NoPE: The Counting Power of Transformers with No Positional Encodings
- URL: http://arxiv.org/abs/2505.11199v1
- Date: Fri, 16 May 2025 12:56:59 GMT
- Title: NoPE: The Counting Power of Transformers with No Positional Encodings
- Authors: Chris Köcher, Alexander Kozachinskiy, Anthony Widjaja Lin, Marco Sälzer, Georg Zetzsche,
- Abstract summary: NoPE-transformers with unique hard attention mechanisms were recently shown to only be able to express regular languages.<n>This paper shows that, with average hard attention mechanisms, NoPE-transformers are still surprisingly expressive.

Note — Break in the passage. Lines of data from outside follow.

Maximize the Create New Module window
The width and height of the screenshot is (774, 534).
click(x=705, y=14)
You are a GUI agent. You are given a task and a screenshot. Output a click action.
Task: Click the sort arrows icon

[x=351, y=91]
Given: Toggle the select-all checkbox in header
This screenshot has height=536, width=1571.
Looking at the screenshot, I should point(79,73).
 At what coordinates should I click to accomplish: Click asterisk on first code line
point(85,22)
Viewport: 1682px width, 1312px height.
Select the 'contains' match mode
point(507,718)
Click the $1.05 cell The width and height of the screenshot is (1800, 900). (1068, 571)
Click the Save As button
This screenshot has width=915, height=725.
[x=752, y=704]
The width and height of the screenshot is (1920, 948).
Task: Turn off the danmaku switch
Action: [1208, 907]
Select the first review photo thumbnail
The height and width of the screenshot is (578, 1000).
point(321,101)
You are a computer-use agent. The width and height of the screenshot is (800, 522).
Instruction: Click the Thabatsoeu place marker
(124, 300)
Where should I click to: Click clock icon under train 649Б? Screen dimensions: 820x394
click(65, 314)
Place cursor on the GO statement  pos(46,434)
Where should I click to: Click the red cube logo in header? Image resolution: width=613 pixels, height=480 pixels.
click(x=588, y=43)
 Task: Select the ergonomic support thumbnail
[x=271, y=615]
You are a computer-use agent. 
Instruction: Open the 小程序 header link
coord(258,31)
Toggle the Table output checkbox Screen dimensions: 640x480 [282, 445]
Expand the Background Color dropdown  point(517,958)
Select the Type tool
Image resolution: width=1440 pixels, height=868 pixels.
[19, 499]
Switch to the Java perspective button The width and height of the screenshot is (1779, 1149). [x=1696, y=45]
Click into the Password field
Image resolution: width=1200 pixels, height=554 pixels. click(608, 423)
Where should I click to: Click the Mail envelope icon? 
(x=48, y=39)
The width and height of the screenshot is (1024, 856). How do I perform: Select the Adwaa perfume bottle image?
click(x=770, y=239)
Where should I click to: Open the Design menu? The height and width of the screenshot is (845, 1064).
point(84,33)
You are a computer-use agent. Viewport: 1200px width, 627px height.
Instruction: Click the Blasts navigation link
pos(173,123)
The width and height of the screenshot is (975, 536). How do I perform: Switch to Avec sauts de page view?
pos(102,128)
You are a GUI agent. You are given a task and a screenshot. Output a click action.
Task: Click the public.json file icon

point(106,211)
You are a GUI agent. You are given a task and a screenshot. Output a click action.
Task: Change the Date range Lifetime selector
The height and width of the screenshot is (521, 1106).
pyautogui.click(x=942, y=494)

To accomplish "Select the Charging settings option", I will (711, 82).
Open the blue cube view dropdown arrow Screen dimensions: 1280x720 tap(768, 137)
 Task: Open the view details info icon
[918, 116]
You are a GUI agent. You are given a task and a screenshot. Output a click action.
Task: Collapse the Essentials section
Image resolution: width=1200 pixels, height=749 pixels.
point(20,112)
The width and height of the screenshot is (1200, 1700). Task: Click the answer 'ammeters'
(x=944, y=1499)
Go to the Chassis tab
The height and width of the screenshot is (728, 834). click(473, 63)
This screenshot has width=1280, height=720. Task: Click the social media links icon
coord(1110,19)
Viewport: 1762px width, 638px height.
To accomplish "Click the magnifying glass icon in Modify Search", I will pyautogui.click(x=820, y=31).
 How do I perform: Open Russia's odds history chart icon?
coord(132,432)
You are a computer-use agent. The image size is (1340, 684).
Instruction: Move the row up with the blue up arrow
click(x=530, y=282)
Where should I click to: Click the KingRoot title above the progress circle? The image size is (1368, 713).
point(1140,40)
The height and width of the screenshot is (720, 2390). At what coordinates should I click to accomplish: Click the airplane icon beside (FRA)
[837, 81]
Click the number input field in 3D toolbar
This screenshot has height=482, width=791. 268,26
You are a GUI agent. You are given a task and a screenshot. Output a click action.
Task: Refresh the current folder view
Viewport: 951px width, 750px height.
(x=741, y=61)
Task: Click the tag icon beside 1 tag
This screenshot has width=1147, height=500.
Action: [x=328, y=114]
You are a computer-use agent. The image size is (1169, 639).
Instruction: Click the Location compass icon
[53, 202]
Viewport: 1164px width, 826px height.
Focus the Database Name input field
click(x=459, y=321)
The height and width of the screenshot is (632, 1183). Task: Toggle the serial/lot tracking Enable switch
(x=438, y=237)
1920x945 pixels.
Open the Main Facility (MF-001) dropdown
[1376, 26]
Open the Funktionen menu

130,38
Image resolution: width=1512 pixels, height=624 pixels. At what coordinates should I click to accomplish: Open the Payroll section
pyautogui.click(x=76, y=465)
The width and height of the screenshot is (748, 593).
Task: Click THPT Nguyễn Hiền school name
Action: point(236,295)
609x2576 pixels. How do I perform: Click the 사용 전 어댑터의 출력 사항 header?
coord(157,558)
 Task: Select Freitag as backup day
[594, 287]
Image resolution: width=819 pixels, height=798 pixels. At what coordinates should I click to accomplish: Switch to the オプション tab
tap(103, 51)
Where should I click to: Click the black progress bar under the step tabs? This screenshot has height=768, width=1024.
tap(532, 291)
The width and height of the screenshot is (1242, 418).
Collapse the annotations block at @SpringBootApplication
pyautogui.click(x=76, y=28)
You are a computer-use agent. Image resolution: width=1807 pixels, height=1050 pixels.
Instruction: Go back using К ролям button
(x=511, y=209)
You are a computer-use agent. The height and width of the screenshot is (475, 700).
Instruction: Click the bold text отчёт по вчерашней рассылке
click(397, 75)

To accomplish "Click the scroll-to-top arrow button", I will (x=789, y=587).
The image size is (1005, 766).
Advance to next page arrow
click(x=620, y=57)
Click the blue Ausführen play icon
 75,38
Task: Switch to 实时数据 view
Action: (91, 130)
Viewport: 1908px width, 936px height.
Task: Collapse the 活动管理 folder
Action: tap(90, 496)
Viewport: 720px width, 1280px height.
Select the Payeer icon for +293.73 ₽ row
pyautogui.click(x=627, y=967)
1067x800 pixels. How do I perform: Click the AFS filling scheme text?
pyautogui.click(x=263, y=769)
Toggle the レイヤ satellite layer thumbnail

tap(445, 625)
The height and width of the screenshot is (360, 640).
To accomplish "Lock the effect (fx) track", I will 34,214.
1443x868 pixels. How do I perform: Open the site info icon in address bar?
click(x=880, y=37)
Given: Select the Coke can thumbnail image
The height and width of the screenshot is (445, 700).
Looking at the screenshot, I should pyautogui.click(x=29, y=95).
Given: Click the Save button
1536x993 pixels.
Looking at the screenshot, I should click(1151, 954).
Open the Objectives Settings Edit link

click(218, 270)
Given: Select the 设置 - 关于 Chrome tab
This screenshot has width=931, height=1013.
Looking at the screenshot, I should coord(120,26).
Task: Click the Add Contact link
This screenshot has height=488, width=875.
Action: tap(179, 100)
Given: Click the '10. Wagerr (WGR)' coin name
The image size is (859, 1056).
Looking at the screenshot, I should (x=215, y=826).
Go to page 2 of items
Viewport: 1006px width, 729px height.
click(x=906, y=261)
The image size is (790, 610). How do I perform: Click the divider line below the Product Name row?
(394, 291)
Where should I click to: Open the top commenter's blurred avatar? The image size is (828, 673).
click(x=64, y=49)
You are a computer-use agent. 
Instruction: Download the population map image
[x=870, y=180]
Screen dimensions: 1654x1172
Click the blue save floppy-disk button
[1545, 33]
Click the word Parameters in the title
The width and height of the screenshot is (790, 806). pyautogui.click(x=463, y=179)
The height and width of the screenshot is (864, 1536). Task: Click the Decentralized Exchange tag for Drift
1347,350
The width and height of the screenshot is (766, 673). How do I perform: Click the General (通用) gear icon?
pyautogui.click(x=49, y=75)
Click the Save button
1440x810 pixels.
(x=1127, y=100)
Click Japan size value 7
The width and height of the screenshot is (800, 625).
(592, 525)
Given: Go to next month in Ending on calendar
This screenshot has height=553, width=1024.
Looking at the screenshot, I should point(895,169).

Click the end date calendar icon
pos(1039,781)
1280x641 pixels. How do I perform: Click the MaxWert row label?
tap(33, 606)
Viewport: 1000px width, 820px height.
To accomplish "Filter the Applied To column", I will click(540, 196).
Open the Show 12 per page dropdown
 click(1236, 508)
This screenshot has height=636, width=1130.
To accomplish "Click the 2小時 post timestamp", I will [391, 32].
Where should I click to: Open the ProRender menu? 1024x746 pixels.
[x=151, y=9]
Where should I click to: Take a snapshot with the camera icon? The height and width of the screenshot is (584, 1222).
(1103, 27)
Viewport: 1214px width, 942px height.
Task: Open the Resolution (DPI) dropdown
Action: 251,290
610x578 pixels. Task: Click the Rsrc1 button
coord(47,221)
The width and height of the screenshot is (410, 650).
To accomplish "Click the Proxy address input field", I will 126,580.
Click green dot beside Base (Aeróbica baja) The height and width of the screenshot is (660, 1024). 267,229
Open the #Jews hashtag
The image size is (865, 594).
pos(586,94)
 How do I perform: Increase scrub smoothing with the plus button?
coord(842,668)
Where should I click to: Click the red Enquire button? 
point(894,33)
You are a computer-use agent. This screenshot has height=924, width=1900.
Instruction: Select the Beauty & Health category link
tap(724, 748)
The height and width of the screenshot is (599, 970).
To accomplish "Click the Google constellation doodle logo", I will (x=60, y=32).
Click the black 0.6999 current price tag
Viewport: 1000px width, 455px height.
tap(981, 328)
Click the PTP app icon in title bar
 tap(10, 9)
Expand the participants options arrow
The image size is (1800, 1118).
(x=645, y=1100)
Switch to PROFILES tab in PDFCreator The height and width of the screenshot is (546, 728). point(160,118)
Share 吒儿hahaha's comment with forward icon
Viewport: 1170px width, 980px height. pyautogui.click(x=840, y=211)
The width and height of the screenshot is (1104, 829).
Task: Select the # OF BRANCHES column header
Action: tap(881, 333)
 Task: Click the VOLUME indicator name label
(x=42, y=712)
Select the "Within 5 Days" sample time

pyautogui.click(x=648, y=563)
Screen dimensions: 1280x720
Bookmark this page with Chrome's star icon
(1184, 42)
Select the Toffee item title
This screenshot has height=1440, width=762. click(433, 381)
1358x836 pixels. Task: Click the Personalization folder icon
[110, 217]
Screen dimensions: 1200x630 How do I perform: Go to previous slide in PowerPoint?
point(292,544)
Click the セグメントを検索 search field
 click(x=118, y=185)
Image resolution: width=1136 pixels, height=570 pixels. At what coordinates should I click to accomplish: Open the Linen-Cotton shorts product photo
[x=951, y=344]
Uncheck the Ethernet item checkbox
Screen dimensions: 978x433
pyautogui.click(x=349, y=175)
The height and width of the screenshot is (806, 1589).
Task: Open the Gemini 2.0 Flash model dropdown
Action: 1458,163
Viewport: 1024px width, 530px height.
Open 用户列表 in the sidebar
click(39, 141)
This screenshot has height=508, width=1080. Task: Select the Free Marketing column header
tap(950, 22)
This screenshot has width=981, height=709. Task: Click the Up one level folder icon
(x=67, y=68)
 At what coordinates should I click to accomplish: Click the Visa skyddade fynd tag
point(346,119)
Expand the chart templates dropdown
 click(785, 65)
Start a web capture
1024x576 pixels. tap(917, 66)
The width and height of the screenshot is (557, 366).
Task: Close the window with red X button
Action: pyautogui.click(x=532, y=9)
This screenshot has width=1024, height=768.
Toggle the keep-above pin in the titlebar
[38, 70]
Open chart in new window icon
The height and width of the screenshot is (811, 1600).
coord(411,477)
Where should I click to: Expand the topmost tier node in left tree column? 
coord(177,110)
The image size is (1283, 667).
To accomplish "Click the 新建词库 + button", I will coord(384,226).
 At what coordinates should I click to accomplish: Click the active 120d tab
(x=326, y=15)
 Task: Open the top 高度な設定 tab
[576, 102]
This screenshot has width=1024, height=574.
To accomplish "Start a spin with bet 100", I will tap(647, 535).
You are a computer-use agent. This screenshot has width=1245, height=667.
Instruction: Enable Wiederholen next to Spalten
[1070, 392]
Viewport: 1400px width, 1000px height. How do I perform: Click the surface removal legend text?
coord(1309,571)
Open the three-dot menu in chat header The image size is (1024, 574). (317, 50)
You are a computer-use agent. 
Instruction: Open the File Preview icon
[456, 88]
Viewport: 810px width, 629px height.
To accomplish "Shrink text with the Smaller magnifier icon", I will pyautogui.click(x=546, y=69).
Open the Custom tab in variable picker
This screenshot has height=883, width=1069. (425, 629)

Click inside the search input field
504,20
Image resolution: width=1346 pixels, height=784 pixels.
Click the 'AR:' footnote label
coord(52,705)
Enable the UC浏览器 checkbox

- Score: 41.364418162255184
- License: http://creativecommons.org/licenses/by/4.0/
- Abstract: Positional Encodings (PEs) seem to be indispensable for ensuring expressiveness of transformers; without them attention transformers reduce to a bag-of-word model. NoPE-transformers (i.e. with No PEs) with unique hard attention mechanisms were very recently shown to only be able to express regular languages, i.e., with limited counting ability. This paper shows that, with average hard attention mechanisms, NoPE-transformers are still surprisingly expressive: they can express counting languages corresponding to nonnegative integer solutions to multivariate polynomial equations (i.e. Diophantine equations), reasoning about which is well-known to be undecidable. In fact, we provide a precise characterization of languages expressible by Average Hard Attention NoPE-Transformers (NoPE-AHATs): they correspond precisely to what we call \emph{semi-algebraic sets}, i.e., finite unions of sets of nonnegative integer solutions to systems of multivariate polynomial inequations. We obtain several interesting consequences of our characterization. Firstly, NoPE-transformers can express counting properties that are far more complex than established models like simplified counter machines and Petri nets, but cannot express a very simple counting property of PARITY. Secondly, the problem of analyzing NoPE-transformers is undecidable, e.g., whether a given NoPE transformer classifies all input strings in one class. To complement our results, we exhibit a counting language that is not expressible by average hard attention transformers even with arbitrary PEs but is expressible in the circuit complexity class TC$^0$, answering an open problem.